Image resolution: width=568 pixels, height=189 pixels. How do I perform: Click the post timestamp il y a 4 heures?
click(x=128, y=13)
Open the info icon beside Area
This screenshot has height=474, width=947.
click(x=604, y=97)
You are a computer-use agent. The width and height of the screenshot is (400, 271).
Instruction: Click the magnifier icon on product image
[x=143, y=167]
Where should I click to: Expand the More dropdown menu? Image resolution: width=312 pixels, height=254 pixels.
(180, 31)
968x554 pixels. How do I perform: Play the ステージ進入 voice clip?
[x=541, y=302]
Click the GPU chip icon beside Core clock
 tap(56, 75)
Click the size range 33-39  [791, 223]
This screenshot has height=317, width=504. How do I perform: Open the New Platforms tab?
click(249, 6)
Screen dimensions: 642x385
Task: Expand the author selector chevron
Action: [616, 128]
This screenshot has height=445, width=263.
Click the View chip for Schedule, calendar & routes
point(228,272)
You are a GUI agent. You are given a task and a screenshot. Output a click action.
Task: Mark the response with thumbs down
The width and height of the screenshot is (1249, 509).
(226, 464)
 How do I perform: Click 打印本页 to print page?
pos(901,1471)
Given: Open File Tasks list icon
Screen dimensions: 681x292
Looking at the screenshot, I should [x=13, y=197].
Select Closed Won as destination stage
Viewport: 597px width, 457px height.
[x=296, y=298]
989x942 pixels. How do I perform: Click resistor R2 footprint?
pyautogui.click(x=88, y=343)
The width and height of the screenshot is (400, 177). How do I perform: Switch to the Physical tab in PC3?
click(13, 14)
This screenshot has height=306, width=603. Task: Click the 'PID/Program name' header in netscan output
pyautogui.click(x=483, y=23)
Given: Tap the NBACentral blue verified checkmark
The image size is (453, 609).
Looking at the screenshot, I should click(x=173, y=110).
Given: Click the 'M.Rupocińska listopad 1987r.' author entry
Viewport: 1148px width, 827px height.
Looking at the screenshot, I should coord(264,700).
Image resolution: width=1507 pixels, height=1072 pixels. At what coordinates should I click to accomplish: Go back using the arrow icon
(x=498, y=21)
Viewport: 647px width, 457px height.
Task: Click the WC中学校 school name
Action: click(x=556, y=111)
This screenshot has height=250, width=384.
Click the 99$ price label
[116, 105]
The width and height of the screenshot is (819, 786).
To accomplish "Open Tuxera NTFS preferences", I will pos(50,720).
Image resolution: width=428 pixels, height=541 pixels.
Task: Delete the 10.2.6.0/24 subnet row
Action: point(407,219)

What the exercise asks: Copy all lines above containing the string "agent".

Response to this task:
You are a computer-use agent. The width and height of the screenshot is (400, 271).
You are a GUI agent. You are given a task and a screenshot. Output a click action.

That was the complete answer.